Peux-tu nous raconter l’expérience de la détention ?

C’est une expérience très riche, mais plus facile, très différente de toutes les expériences par lesquelles je suis passé, c’est la face cachée de la souffrance des femmes dans cette patrie, des femmes qui n’ont pas choisi leurs destin qui a été une expression des conditions objectives, des femmes mécontentes de ce régime duquel elles n’ont vus que l’enfer.

Comment voyez-vous la manœuvre du régime de retarder le procès ?

Les méthodes réactionnaires du régime en place au Maroc, même si elle diffère, ont un seul but, sa manœuvre vise à semer le désespoir, et à jouer sur le facteur moral des militants et leurs familles, en oubliant que ce qui nous pousse ne sont pas les sentiments mais le développement des contradictions de la réalité de la lutte de classe au Maroc.

Quelles sont les spécificités de l’expérience de la femme ?

La marginalisation dont que subit la cause de la femme est relativement mis de côté  avec le développement de la lutte de classe, la participation de la femme au cours de ce conflit et sa défense d’un certain nombre de causes ne l’a pas exemptées de l’oppression du régime réactionnaire.

L’expérience de la détention pour la femme, je ne crois pas qu’elle diffère de l’ensemble des conditions qui affectent les combattants de la liberté en général, c’est une traduction de la double oppression imposée sur elle par la société.

Comment voyer vous le mouvement des familles ?

Le mouvement des familles s’est formé du fait de la foi de nos familles dans notre innocence par rapport aux accusations fabriquées, et que nous sommes des militants.

Un certain nombre de ses membre ont été des militants (es) au sein  de l’Union Nationale des Etudiants du Maroc à l’université et militent actuellement au sein des masses populaires.

Nos familles ont entrepris un ensemble de formes de luttes qui ont été crédité  dans le fait de faire connaitre notre cause, tant sur le plan national qu’international, de faire face aux campagnes de répression féroce du régime en place au Maroc.

La mère du camarade ALAE EDDERBALI  s’est cassée la jambe et en souffre jusqu’à maintenant; le militant TAOUFIK CHOUINI est détenu en tant que membre de nos familles et passe 8 mois en prison (l’interview a été fait avant que le camarade Toufik ne soit libéré), mes sœurs ont été tabassées également au commissariat.

Le mouvement des familles a donné une grande dynamique à la constitution des comité de soutien et de solidarité à travers la patrie, et a contribué à la constitution des mouvement de familles des détenus politiques à Fès par exemple.

Est-ce que tu es un cas exceptionnel ou les femmes peuvent résister comme toi ?

Ma détention n’est pas un choix, mais a été imposé par la réalité du conflit au sein de l’université.
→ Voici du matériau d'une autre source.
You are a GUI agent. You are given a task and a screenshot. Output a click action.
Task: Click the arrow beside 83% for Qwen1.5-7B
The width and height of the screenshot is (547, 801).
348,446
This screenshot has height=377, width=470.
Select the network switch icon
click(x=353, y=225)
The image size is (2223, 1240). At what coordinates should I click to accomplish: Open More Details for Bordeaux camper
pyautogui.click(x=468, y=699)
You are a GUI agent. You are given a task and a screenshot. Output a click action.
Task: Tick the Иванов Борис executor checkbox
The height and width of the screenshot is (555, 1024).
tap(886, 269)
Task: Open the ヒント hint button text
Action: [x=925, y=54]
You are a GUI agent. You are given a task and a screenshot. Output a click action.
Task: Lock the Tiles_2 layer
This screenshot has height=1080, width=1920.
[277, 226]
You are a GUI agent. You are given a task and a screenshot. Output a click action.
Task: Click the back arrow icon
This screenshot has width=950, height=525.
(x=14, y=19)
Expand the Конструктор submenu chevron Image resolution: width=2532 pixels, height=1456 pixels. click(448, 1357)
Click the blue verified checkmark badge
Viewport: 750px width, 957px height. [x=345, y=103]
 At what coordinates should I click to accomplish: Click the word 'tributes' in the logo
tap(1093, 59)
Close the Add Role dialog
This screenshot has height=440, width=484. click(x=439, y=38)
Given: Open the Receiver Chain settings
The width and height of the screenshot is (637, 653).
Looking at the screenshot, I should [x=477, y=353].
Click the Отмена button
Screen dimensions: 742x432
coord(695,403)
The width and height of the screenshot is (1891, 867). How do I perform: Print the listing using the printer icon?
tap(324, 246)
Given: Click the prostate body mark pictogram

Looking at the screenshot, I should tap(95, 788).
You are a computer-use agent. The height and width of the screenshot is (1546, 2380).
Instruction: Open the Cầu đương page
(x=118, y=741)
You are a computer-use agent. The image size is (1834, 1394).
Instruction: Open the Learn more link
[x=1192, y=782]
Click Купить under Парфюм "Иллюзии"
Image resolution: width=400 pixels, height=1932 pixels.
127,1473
C’est une affaire de principe et tous ceux qui adoptent le marxisme léninisme maoïsme n’hésiteraient pas à donner plus de sacrifices pour la souffrance dans ce pays blessé.

Tu as insisté sur ton identité communiste, est-ce que la contribution des femmes est indispensable ou complémentaire?

Du fait de considérer la cause de la femme comme une cause de classe, la contribution de la femme n’est nullement complémentaire, mais principale, puisque les conditions d’oppression imposées par les classes exploiteuses nécessitent l’obligation de la participation de la femme dans le conflit idéologique et politique visant la libération de la société, société qui ne sera libérée que par la libération de la femme, ce qui impose son intégration dans la lutte dans toutes les questions, et son adoption d’une ligne politique juste pour lui permettre de lutter contre les tendances patriarcales et la marginalisation politique dont elle souffre.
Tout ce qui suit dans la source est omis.